The 700 block of North 23rd Street is a stretch where parking is only allowed on one side all statutory winter long. It used to be the east side of the street, where everybody lives, that was no parking Dec 1 to Mar 1. Then, the Ambassador Hotel was renovated, and secured a No Parking Loading zone on the west side. Now it is the west side that is no parking all statutory winter long. Otherwise, there would be hardly any spaces at all Dec 1 to Mar 1.
But this still means that snow plows never get to the curb all winter long, on the side where people can park. To shovel out the space, or not to shovel out the space? That is the question. Fortunately, the snow of Mar 2 fell with the weather report saying 50 degrees on Mar 5, so the long nightmare of slippery slidy parking for weeks of winter was not in the cards.
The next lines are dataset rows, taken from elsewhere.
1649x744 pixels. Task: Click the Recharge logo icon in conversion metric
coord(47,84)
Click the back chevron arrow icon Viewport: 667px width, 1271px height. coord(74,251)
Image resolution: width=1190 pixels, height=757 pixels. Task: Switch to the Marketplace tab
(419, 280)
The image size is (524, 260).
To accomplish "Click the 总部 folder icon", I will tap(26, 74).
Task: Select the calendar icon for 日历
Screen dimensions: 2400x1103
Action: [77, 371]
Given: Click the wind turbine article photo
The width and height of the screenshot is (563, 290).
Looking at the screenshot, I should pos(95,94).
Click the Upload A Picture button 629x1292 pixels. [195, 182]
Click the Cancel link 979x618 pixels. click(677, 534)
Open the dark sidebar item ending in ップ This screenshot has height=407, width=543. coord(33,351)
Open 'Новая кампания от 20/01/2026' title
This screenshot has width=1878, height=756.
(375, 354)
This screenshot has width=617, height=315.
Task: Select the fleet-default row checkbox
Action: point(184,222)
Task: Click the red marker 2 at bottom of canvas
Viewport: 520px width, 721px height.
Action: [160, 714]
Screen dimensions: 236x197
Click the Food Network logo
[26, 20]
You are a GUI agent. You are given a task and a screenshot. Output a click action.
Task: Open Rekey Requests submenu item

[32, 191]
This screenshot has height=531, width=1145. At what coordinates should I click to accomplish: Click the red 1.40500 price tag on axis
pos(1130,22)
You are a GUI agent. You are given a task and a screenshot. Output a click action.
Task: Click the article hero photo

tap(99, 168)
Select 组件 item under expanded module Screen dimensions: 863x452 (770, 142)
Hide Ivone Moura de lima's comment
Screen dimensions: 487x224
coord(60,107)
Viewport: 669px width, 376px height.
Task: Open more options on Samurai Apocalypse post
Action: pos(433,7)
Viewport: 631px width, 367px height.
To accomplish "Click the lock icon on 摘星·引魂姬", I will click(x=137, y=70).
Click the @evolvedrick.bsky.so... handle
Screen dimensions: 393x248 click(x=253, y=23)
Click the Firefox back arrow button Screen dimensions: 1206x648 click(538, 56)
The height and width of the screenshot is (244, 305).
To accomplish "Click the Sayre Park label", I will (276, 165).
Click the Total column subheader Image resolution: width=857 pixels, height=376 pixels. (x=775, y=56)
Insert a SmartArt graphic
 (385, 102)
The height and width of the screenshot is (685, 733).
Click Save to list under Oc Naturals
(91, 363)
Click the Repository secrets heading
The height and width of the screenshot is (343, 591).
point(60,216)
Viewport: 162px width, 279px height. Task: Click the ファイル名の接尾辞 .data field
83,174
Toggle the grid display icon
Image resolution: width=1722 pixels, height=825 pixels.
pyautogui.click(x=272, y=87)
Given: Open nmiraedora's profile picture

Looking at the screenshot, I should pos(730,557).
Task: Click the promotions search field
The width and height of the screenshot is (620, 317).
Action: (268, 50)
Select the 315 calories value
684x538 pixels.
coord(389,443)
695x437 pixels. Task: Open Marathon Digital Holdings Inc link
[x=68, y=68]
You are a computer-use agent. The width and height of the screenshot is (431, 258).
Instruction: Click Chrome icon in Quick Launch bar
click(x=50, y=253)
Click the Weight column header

The typical bureaucratic answer would be to post this block, and others like it, as no parking towaway during snow storms. That would not please the residents, who include at least one building that has no off-street parking to offer, at any price. A better solution would be to expand the city's program of providing off street parking during snowfalls, so people have someplace to put their cars. That program is not operating in any accessible Avenues West locations. The alderman has not been responsive to requests to do anything about that.
It sometimes seems that city ordinances are written with the idea that the purpose of the city is to be run efficiently by city departments, and if people want to actually LIVE in the city, well, they are in the way, and they had better stay out of the way, or expect a lot of tickets and tows. It would be even worse if snow plows couldn't get access to do their work anywhere. But common sense solutions to benefit the people who live in the city never seem to make it onto the city hall agenda.